Estimating the Effective Rank of Vision Transformers via Low-Rank Factorization

Deep networks are heavily over-parameterized, yet their learned representations often admit low-rank structure. We introduce a framework for estimating a model's intrinsic dimensionality by treating learned representations as projections onto a low-rank subspace of the model's full capacity. Our approach: train a full-rank teacher, factorize its weights at multiple ranks, and train each factorized student via distillation to measure performance as a function of rank. We define effective rank as a region, not a point: the smallest contiguous set of ranks for which the student reaches 85-95% of teacher accuracy.

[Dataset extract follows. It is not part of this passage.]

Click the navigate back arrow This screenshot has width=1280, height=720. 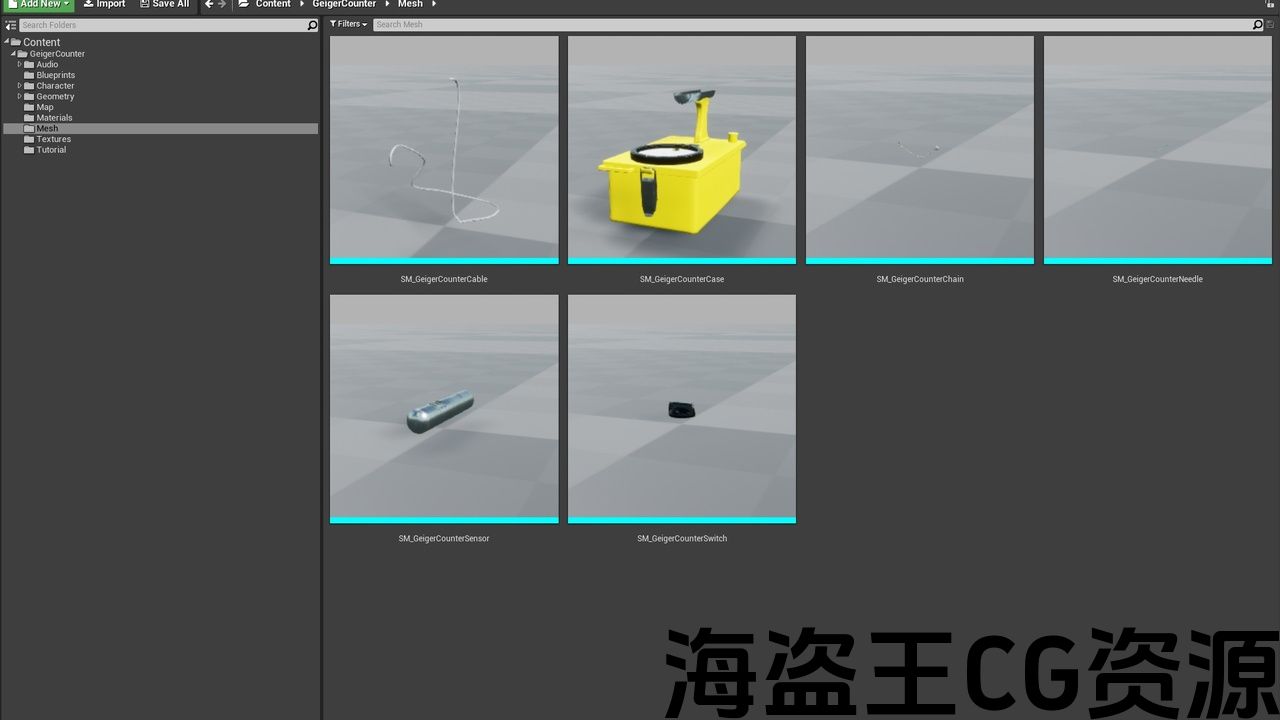click(209, 4)
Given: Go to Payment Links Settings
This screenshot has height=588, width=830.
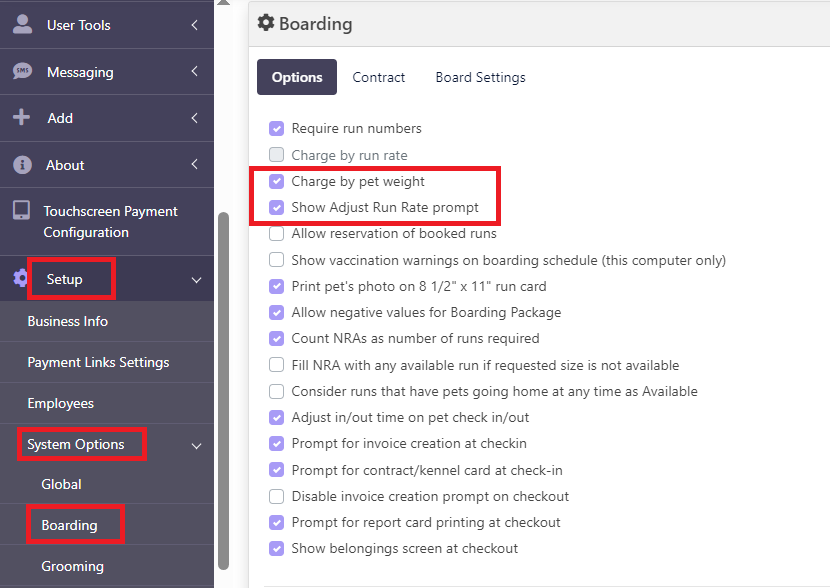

To stabilize estimates, we fit accuracy vs. rank with a monotone PCHIP interpolant and identify crossings of the normalized curve. We also define the effective knee as the rank maximizing perpendicular distance between the smoothed accuracy curve and its endpoint secant; an intrinsic indicator of where marginal gains concentrate. On ViT-B/32 fine-tuned on CIFAR-100 (one seed, due to compute constraints), factorizing linear blocks and training with distillation yields an effective-rank region of approximately [16, 34] and an effective knee at r* ~ 31. At rank 32, the student attains 69.46% top-1 accuracy vs. 73.35% for the teacher (~94.7% of baseline) while achieving substantial parameter compression. We provide a framework to estimate effective-rank regions and knees across architectures and datasets, offering a practical tool for characterizing the intrinsic dimensionality of deep models.